Monday, February 16, 2015

Medical practitioners: Listen to patients’ views

the star
BY LOH FOON FONG

PETALING JAYA: The Medical Practitioners Coalition Association of Malaysia wants the current system where private general practitioners can dispense medicine to be maintained for patients' convenience.
Its president Dr Jim Loi said that patients’ views should be heard on this.
For example, he said: “What am I to do if a feverish elderly woman comes to my clinic and I have to tell her that I can’t give medicine after examining her because of this dispensing separation and she has to go to the nearest pharmacy, which is one or two kilometers away?"
The Star reported yesterday that pharmacists had hoped that the dispensing separationwould come into effect on April 1 when patients could no longer get their medicine from private clinics but obtain it from pharmacies, if the Health Ministry accepts the proposed “doctors diagnose, pharmacists dispense system”.
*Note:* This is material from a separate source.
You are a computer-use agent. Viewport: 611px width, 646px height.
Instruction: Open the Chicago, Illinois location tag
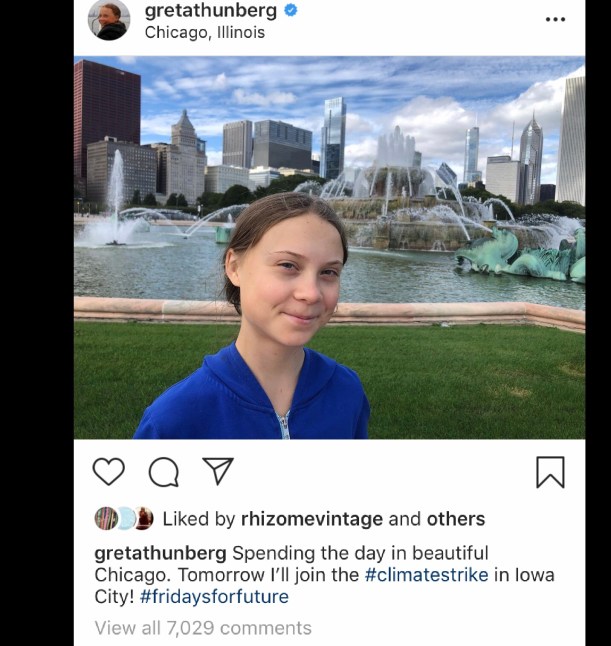pos(205,33)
While the system may cause some inconvenience to patients, pharmacists said it would help lower the prices of medicine and give doctors access to many more drugs to prescribe.
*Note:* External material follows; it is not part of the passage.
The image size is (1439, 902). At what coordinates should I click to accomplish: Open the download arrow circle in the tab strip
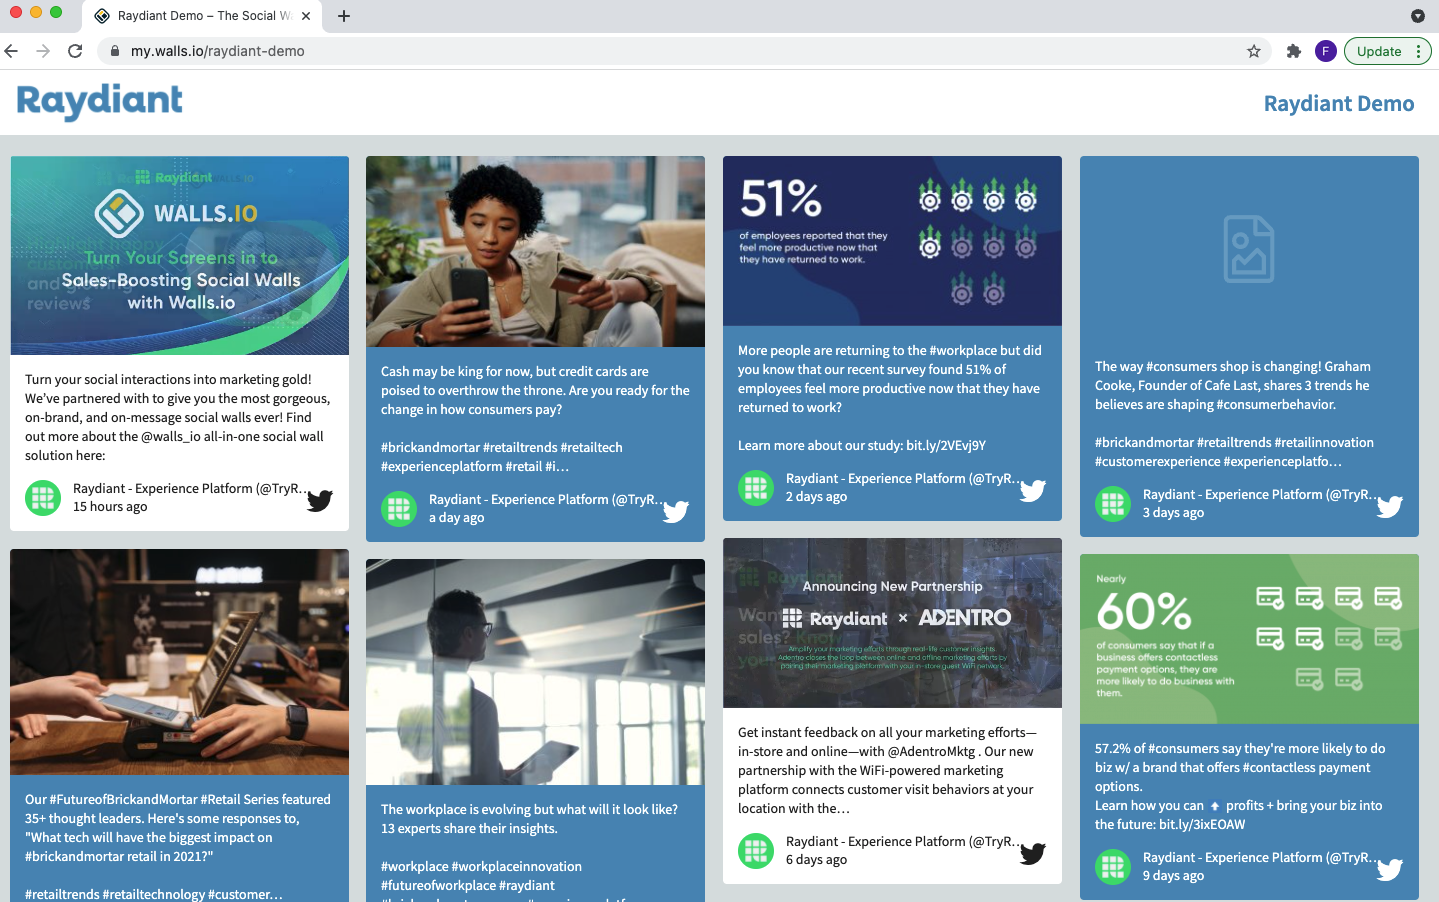point(1416,16)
However, Dr Loi said the system might add to the patient’s cost and time.
Malaysia, he said, should not be compared to the dispensing separation system adopted in Britain or the United States.
“We have no current economic status that allows insurance to cover medical bills, such as the National Health Insurance scheme in Britain, to support that,” he said.
Asked about the benefit of the new system that aims to restrict abuse of drugs by consumers, Dr Loi said that if it was enforced properly, it would be good for everyone.
However, there was no guarantee that pharmacists would not prescribe medicine without a doctor's prescription under the new system, which he said was rampant even with the current system due to the lack of enforcement.
He said major pharmacies had stopped selling medicine without a doctor's prescription in recent years only because they wanted to show good behaviour before the dispensing separation is implemented.
Dr Loi said that “it was important for doctors to be given the right to prescribe as well because they understand patients better”.
He said when a pharmacist did not have a doctor's prescribed drug in stock, he might suggest another drug to replace it and this could pose a problem if they change the prescription.